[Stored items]

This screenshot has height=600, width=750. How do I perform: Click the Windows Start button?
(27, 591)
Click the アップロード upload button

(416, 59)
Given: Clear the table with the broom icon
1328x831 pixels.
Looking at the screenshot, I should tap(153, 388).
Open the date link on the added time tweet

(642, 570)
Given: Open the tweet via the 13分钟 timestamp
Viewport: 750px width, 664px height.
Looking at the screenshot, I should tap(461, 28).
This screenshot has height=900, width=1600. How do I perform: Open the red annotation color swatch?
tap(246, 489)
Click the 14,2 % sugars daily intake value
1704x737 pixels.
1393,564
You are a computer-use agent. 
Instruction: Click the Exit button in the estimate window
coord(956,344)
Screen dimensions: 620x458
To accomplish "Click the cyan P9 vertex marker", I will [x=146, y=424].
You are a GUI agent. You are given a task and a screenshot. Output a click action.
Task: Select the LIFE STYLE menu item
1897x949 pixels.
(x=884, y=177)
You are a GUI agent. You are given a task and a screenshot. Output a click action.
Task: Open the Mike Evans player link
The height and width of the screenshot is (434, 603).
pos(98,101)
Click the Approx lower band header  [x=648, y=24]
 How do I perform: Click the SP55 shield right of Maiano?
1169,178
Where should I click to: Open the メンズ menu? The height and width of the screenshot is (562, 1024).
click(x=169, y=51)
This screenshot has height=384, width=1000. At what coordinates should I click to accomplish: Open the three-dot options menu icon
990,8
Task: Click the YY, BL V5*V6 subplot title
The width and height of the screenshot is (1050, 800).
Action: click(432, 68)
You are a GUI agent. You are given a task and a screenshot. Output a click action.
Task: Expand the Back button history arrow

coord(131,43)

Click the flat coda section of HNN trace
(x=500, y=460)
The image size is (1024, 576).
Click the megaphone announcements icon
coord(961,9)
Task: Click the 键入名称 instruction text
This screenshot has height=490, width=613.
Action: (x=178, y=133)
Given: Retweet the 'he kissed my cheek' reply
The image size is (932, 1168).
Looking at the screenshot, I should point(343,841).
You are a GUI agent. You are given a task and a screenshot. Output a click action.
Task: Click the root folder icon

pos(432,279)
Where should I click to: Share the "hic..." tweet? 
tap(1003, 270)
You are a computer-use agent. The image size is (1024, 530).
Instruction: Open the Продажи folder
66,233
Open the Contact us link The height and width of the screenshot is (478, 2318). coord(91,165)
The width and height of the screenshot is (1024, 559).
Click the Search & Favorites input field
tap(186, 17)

_INSTRUCTIONS TO FOLLOW_
Would you write out the data exactly as it reads?

_RESULT OF THE EXERCISE_
This screenshot has height=600, width=750. How do I perform: Click the Windows Start button?
(27, 591)
Click the アップロード upload button

(416, 59)
Given: Clear the table with the broom icon
1328x831 pixels.
Looking at the screenshot, I should tap(153, 388).
Open the date link on the added time tweet

(642, 570)
Given: Open the tweet via the 13分钟 timestamp
Viewport: 750px width, 664px height.
Looking at the screenshot, I should tap(461, 28).
This screenshot has height=900, width=1600. How do I perform: Open the red annotation color swatch?
tap(246, 489)
Click the 14,2 % sugars daily intake value
1704x737 pixels.
1393,564
You are a computer-use agent. 
Instruction: Click the Exit button in the estimate window
coord(956,344)
Screen dimensions: 620x458
To accomplish "Click the cyan P9 vertex marker", I will [x=146, y=424].
You are a GUI agent. You are given a task and a screenshot. Output a click action.
Task: Select the LIFE STYLE menu item
1897x949 pixels.
(x=884, y=177)
You are a GUI agent. You are given a task and a screenshot. Output a click action.
Task: Open the Mike Evans player link
The height and width of the screenshot is (434, 603).
pos(98,101)
Click the Approx lower band header  [x=648, y=24]
 How do I perform: Click the SP55 shield right of Maiano?
1169,178
Where should I click to: Open the メンズ menu? The height and width of the screenshot is (562, 1024).
click(x=169, y=51)
This screenshot has height=384, width=1000. At what coordinates should I click to accomplish: Open the three-dot options menu icon
990,8
Task: Click the YY, BL V5*V6 subplot title
The width and height of the screenshot is (1050, 800).
Action: click(432, 68)
You are a GUI agent. You are given a task and a screenshot. Output a click action.
Task: Expand the Back button history arrow

coord(131,43)

Click the flat coda section of HNN trace
(x=500, y=460)
The image size is (1024, 576).
Click the megaphone announcements icon
coord(961,9)
Task: Click the 键入名称 instruction text
This screenshot has height=490, width=613.
Action: (x=178, y=133)
Given: Retweet the 'he kissed my cheek' reply
The image size is (932, 1168).
Looking at the screenshot, I should point(343,841).
You are a GUI agent. You are given a task and a screenshot. Output a click action.
Task: Click the root folder icon

pos(432,279)
Where should I click to: Share the "hic..." tweet? 
tap(1003, 270)
You are a computer-use agent. The image size is (1024, 530).
Instruction: Open the Продажи folder
66,233
Open the Contact us link The height and width of the screenshot is (478, 2318). coord(91,165)
The width and height of the screenshot is (1024, 559).
Click the Search & Favorites input field
tap(186, 17)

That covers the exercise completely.